Though I might have come across there as a little sarcastic in my presentation of the book’s premise, I promise you that the romance is not the driving power behind the plot. It certainly has its place, and it’s very often on Kate’s mind, but I find that rather understandable given her situation. She can’t deny that she is in love with the god of the Underworld, whom she married and consented to rule by for eternity, and he seems to have everything on his mind but her. And that everything includes Persephone, the woman who left him for another man, and whom Henry has admitted to still loving.
It’s not an easy situation for Kate, and I think she can be excused for having her love interest on the brain. And yet, when danger threatens, she goes forward with the intention of not only saving Henry, but all of the deities she has come to know and love. her love interest is a clear and present factor, but not the only one. Carter’s got a real gift for balancing romance with action in such a way that neither side of the coin gets boring and overblown, and that makes this one of the few YA novels with a romantic theme that I can actually read and properly enjoy.

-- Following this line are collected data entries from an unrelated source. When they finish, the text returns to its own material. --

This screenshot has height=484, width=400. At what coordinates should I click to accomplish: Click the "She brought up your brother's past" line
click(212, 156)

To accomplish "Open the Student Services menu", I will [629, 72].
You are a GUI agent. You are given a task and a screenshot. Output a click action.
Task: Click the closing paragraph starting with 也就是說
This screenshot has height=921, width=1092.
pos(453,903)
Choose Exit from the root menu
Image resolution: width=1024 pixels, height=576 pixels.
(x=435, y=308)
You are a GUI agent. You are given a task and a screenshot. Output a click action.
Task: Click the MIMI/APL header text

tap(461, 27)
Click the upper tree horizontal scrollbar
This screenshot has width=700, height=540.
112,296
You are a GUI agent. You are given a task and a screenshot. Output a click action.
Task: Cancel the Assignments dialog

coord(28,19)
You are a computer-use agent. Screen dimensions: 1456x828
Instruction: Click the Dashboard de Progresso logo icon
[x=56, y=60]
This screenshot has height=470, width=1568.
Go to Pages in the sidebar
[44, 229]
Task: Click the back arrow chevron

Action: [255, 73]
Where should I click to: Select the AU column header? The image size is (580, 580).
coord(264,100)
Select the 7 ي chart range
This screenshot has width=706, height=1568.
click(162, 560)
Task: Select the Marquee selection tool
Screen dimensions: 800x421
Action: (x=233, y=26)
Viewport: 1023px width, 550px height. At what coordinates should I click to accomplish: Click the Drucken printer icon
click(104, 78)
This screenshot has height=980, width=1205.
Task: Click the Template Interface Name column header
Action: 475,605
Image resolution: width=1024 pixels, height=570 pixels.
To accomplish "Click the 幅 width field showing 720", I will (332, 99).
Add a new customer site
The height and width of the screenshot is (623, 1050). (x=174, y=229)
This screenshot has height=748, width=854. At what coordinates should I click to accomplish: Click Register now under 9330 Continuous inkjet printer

While Carter does play a little fast and loose with Greek myths sometimes (though admittedly, most of the distortion actually has fairly valid justification, in context), she does make it plain that the Greek deities are far from monogamous. Everybody has slept with everybody else, and it was quite funny to see Kate try to come to grips with that. Also, I like the way that nearly all characters (barring Calliope/Hera) seem to be sympathetic ones. Even Persephone, portrayed somewhat as a self-centered bitch sometimes, has a side that we can relate to and understand a little more, and I like that. Her unwanted marriage to Hades didn’t warp her so much as made her rather bitter, which she is still able to work through when danger looms. It’s a very humanizing effect, and I enjoyed seeing the characters develop.
The book losing something, though, in that it isn’t particularly good at foreshadowing. Kate’s angsting about Henry is, I’m sure, meant to convince the reader that he really doesn’t like or love her as much as she loves him. This fails. His motivations and actions are fairly understandable, given who he is and what position he’s in. Ava’s possible betrayal at the end of the book makes sense if you look at her actions and words leading up to that moment, and I’m not sure why the reader is led in that direction to begin with, nor why Kate believe’s Callope’s accusations. On one hand, it speaks very highly of the author for being able to develop and write characters that I can get a clear and easy grasp on, right down to their between-the-lines motivations. On the other hand, as I said, it makes for somewhat weak attempts at foreshadowing.
Overall, I’d say that this book is a refreshingly mature YA romance novel, with a creative plot and excellent characters. it’s a fine follow-up to the first novel of the trilogy, and one that I definitely plan to continue with. If you don’t mind a little bit of mythological twisting or enjoy new takes on old tales, I definitely recommend this one.